Biological age (BA), compared to chronological age, offers a more accurate reflection of aging status. In this prospective UK Biobank study, BA acceleration was measured using the Klemera-Doubal method BA (KDM-BA) and Phenotypic age (PhenoAge). Cox models estimated associations of BA acceleration with incident T2D (n = 271,885) and CAD (n = 270,054). Both additive and multiplicative interactions between BA acceleration and polygenic risk score (PRS) were examined.
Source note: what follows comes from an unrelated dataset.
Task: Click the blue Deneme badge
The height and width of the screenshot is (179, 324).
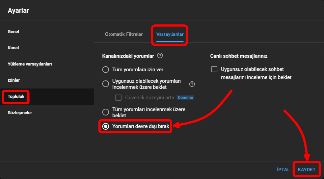Action: tap(185, 98)
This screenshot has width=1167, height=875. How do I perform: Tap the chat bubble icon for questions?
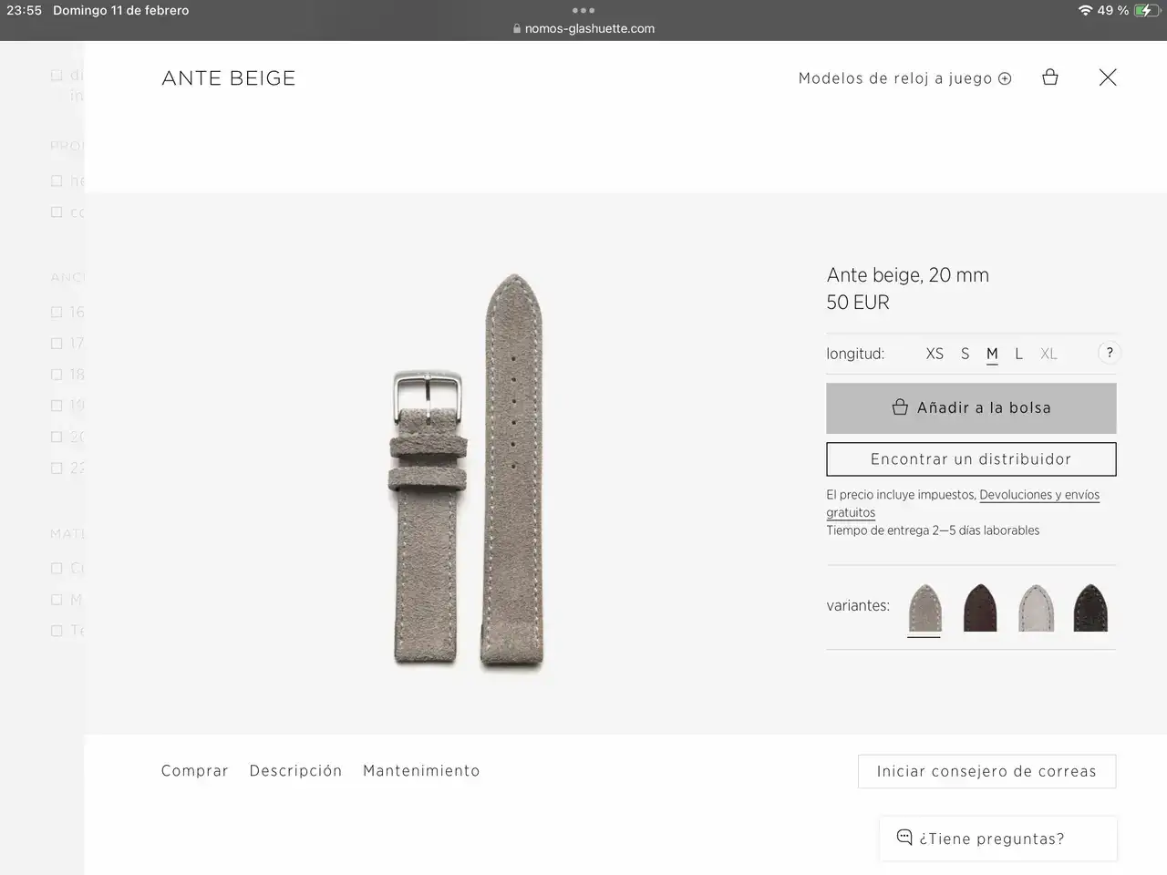[x=904, y=837]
Predictive performance was assessed by adding BA, PRS, and their interactions to traditional risk models. BA acceleration was positively associated with incident T2D (HR_{Q4 vs Q1} for KDM-BA: 2.38 [95% CI, 2.22–2.56]; HR_{Q4 vs Q1} for PhenoAge: 1.85 [95% CI, 1.72–1.99]) and CAD (HR_{Q4 vs Q1} for KDM-BA: 1.67 [95% CI, 1.58–1.76]; HR_{Q4 vs Q1} for PhenoAge: 1.33 [95% CI, 1.27–1.39]). Significant multiplicative interactions were observed between BA acceleration and PRS (all P for multiplicative interaction ≤ 0.002). Individuals with highest BA acceleration and PRS had strongest risk elevation for T2D (HR for KDM-BA, 6.89 [95% CI, 6.03–7.87]; HR for PhenoAge, 6.28 [95% CI, 5.28–7.46]) and CAD (HR for KDM-BA, 2.80 [95% CI, 2.59–3.02]; HR for PhenoAge, 2.25 [95% CI, 2.07–2.45]). Additive interactions were observed for T2D with 18–28% of risk attributable to BA-genetic interaction. Adding BA measures and PRS to traditional risk models significantly improved prediction for both diseases (Δ C-statistic 0.024–0.034). In conclusion, BA acceleration was positively associated with incident T2D and CAD, especially in individuals with high genetic predisposition, and improved T2D and CAD prediction beyond traditional risk factors.